Tricked is the middle Robinson book, midway in time and in length between Box Office Poison (serialized in the '90s and collected in 2001 at a whopping 600+ pages) and Too Cool (a slim 150ish pages, published in 2009). It's a substantial work -- about 350 pages -- and wasn't serialized; it's a real book, with a book's structure and solidity. (Robinson's never worked in commercial comics, so he hasn't been infected with the never-let-anything-end syndrome; he knows how to shape stories, and how to end them properly.)
To be glib about it, Tricked is the story of six people -- three good women, and three bad men:
- Ray, the rich rock star in his early 30s, coasting on his one big hit album from several years back and drifting aimlessly while he waits for inspiration (or his work ethic) to strike again
- Nick, the whitebread-looking suburban father and husband who works as a forger of sports memorabilia in a stripmall storefront for a possibly-criminally-connected boss, unbeknownst to his wife
- Phoebe, the teenager from somewhere in rural Texas, running off to the big city to find the father she's never known
- Steve, the badly socialized and fanatic IT support guy, who has just stopped taking his medication as the book opens, whose obsessions will gradually consume him
- Caprice, the waitress at the Little Piggy diner, who's just been dumped by her boyfriend
- and Lily, a young intern at Ray's record company, who he takes an immediate interest in when he sees her -- more so when she won't have sex with him in the limo.
In the usual Robinson style, the stories are heavily narrated by the internal monologue of the characters, and we get to know them all well -- except Nick, who is essentially slippery, and who Robinson only sees from the outside. (In his story, Robinson also focuses entirely on his work at the shop -- the first two pages of his first story show his wife and baby, but they're not even mentioned again until the very end of the book, after all of the stories have collided.) The women have flaws, certainly, but they're all much better than unhinged Steve, lying Nick, or that smooth hedonist Ray. And that dangerous collision of all of the stories that forms the climax of Tricked is caused, one way or another, by the bad behavior of all three.

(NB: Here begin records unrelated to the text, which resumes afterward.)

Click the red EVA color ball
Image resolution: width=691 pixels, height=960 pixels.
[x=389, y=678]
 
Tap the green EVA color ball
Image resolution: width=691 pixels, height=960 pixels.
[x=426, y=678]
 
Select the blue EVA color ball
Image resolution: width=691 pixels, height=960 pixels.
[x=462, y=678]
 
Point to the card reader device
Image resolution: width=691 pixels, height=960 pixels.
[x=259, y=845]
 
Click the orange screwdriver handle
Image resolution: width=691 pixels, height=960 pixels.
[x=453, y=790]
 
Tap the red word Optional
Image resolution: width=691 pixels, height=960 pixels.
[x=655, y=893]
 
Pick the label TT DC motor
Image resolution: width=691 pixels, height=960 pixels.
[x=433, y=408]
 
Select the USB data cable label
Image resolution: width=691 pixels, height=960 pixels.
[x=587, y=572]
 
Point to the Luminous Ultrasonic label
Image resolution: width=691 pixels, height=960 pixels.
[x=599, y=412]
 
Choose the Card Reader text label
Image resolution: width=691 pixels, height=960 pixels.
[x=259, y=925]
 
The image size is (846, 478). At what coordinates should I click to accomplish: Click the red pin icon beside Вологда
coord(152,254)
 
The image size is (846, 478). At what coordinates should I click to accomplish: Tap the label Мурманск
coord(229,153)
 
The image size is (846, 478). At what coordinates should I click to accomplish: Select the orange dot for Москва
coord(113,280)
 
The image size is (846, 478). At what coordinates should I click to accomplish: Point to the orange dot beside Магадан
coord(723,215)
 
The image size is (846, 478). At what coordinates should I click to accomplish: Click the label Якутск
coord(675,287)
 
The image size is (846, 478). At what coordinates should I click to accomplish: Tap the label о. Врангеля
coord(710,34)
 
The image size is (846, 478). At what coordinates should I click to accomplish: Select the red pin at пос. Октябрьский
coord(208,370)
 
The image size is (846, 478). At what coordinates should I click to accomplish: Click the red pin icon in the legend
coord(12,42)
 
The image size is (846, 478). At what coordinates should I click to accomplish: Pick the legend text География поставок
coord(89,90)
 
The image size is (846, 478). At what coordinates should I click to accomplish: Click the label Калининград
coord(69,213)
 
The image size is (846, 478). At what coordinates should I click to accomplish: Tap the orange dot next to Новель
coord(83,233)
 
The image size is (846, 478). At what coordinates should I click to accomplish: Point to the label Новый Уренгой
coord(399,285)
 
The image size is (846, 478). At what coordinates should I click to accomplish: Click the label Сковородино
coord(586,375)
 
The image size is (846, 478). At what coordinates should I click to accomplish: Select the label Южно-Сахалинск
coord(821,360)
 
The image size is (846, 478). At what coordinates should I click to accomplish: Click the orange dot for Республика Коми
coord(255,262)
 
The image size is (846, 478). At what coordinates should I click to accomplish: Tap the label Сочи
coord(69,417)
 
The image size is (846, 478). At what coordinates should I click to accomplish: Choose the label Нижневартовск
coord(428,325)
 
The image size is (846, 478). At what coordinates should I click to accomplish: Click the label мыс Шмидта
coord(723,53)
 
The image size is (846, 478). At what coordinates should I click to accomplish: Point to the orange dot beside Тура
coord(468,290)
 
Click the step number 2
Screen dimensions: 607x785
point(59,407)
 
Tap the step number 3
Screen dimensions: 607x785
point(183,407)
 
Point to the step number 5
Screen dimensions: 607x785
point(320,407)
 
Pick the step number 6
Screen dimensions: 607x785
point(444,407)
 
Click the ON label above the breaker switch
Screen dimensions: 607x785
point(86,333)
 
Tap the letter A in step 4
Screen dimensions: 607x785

Tricked is a big book about small things -- trust, truth, understanding, and second chances. Ray's life is larger-than-life, but in a realistic way, and that's the only part of Tricked that isn't simply down-to-earth. It's a more integrated and controlled story than Robinson's first graphic novel, Box Office Poison, and more expansive and encompassing than his third, Too Cool to Be Forgotten. For now, this is his best work -- but a creator who can be this good three times in a row is likely to keep going, and perhaps get even better.
(I've previously reviewed Too Cool to Be Forgotten for ComicMix and Box Office Poison here.)